A driver reads a magazine behind the wheel of a self-driving car with a futuristic digital windshield overlay

The consumer road to self-driving cars

Building trust in autonomous tech comes in four stages

People of Pittsburgh have shared city streets with Uber’s experimental self-driving cars since last year. In Atlanta, a busy stretch of roadway is gearing up for driverless vehicles that can communicate with smart traffic lights and other infrastructure. Earlier this year, the U.S. Dept. of Transportation announced ten self-driving “proving grounds” in cities such as Madison, Wisconsin and San Diego.

What many Americans may not realize is that they are already using autonomous features as self-driving technology moves from research to something people rely on daily. In a recent AAA survey, 59% of respondents said that they want autonomous tech in their next vehicle.

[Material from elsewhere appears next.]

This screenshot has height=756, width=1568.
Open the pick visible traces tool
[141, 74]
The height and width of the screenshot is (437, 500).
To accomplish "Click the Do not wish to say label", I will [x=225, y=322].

Lessons from consumer electronics

This is a tremendous time to be involved in auto tech. The pace of change, the ideas, the willingness to commit to invention has never been greater. What we’ve learned after almost 100 years of consumer technology development at Panasonic, is that the “wow” wears off quickly. Companies that successfully introduce innovations design them so consumers intuitively understand their features. With intuitive use comes delight, trust, and ultimately, from a consumer’s perspective, technology that disappears behind the experience it supports.

The tech adoption curve allows us to bucket auto innovation over the last few decades into four categories: Latent; Just in Time; Cognitive; and Precognitive. This has been a slow process, which leads us to believe that full “go anywhere” autonomy – meaning no human driver intervention – is years away.

Phase 1: Seat belts—a latent technology

The latent bucket can be described as the individual triggering a feature. Safety belts are an example. It took decades to identify the need, get them into vehicles, and – longest of all – get people to use them. Similarly, ABS brakes were rejected for years because drivers didn’t like their feel.

Phase 2: Airbags signal just-in-time phase

Airbags and other active safety technologies moved the industry into a just-in-time phase–when the vehicle or the individual can both trigger an action to avoid catastrophe. That airbag sensor triggered technology the moment the occupants needed it.

Phase 3: Learning a driver’s behaviors

Today, cognitive technologies can “learn” a driver’s behaviors, sense and react. Even with partial information, these smart systems can make decisions to increase safety, and build trust in more sophisticated autonomous features. Now we’re reaching drivers through multiple senses – eyes, ears, touch – and providing a back-up when their own senses might fail them. Panasonic is enabling these technologies by integrating a middleware solution into our in-vehicle infotainment platform to close gaps in the consumer’s journey. We can identify patterns of travel without having to manually select news, traffic and entertainment to complement the route.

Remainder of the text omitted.